----- Приведённые пункты

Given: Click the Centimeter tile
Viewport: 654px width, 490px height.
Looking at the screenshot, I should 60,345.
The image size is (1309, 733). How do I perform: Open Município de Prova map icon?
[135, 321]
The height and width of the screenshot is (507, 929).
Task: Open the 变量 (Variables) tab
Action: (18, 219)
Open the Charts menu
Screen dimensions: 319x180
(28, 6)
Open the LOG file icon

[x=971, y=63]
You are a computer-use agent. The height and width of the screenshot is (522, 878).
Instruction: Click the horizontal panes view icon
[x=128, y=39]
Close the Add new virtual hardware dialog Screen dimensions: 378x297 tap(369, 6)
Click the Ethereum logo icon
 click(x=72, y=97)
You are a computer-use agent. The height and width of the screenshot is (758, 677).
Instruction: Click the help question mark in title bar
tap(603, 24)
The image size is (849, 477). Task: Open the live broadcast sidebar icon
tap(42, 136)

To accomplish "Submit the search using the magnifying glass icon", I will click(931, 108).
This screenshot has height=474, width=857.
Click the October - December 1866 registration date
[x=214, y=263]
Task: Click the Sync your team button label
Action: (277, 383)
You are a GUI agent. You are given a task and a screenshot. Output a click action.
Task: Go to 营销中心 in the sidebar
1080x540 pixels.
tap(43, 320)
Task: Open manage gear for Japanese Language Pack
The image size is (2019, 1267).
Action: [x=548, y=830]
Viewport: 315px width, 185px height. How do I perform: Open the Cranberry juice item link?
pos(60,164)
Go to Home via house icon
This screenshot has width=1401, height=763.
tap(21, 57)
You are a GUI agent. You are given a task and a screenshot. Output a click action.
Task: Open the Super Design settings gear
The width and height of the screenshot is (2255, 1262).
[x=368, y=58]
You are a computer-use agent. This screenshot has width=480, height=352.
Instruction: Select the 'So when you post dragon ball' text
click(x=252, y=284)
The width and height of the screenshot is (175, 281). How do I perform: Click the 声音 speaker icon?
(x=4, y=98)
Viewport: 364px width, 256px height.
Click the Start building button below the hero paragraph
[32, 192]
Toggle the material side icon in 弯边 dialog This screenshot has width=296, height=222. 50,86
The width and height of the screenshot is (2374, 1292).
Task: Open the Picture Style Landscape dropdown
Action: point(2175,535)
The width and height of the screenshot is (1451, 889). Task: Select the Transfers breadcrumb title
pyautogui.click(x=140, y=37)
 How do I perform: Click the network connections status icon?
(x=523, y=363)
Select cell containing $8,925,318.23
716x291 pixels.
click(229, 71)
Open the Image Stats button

----------

Представьте все пункты выше в виде нумерованного списка, пропустив пустые строки.

1. Given: Click the Centimeter tile
2. Viewport: 654px width, 490px height.
3. Looking at the screenshot, I should 60,345.
4. The image size is (1309, 733). How do I perform: Open Município de Prova map icon?
5. [135, 321]
6. The height and width of the screenshot is (507, 929).
7. Task: Open the 变量 (Variables) tab
8. Action: (18, 219)
9. Open the Charts menu
10. Screen dimensions: 319x180
11. (28, 6)
12. Open the LOG file icon
13. [x=971, y=63]
14. You are a computer-use agent. The height and width of the screenshot is (522, 878).
15. Instruction: Click the horizontal panes view icon
16. [x=128, y=39]
17. Close the Add new virtual hardware dialog Screen dimensions: 378x297 tap(369, 6)
18. Click the Ethereum logo icon
19.  click(x=72, y=97)
20. You are a computer-use agent. The height and width of the screenshot is (758, 677).
21. Instruction: Click the help question mark in title bar
22. tap(603, 24)
23. The image size is (849, 477). Task: Open the live broadcast sidebar icon
24. tap(42, 136)
25. To accomplish "Submit the search using the magnifying glass icon", I will click(931, 108).
26. This screenshot has height=474, width=857.
27. Click the October - December 1866 registration date
28. [x=214, y=263]
29. Task: Click the Sync your team button label
30. Action: (277, 383)
31. You are a GUI agent. You are given a task and a screenshot. Output a click action.
32. Task: Go to 营销中心 in the sidebar
33. 1080x540 pixels.
34. tap(43, 320)
35. Task: Open manage gear for Japanese Language Pack
36. The image size is (2019, 1267).
37. Action: [x=548, y=830]
38. Viewport: 315px width, 185px height. How do I perform: Open the Cranberry juice item link?
39. pos(60,164)
40. Go to Home via house icon
41. This screenshot has width=1401, height=763.
42. tap(21, 57)
43. You are a GUI agent. You are given a task and a screenshot. Output a click action.
44. Task: Open the Super Design settings gear
45. The width and height of the screenshot is (2255, 1262).
46. [x=368, y=58]
47. You are a computer-use agent. This screenshot has width=480, height=352.
48. Instruction: Select the 'So when you post dragon ball' text
49. click(x=252, y=284)
50. The width and height of the screenshot is (175, 281). How do I perform: Click the 声音 speaker icon?
51. (x=4, y=98)
52. Viewport: 364px width, 256px height.
53. Click the Start building button below the hero paragraph
54. [32, 192]
55. Toggle the material side icon in 弯边 dialog This screenshot has width=296, height=222. 50,86
56. The width and height of the screenshot is (2374, 1292).
57. Task: Open the Picture Style Landscape dropdown
58. Action: point(2175,535)
59. The width and height of the screenshot is (1451, 889). Task: Select the Transfers breadcrumb title
60. pyautogui.click(x=140, y=37)
61.  How do I perform: Click the network connections status icon?
62. (x=523, y=363)
63. Select cell containing $8,925,318.23
64. 716x291 pixels.
65. click(229, 71)
66. Open the Image Stats button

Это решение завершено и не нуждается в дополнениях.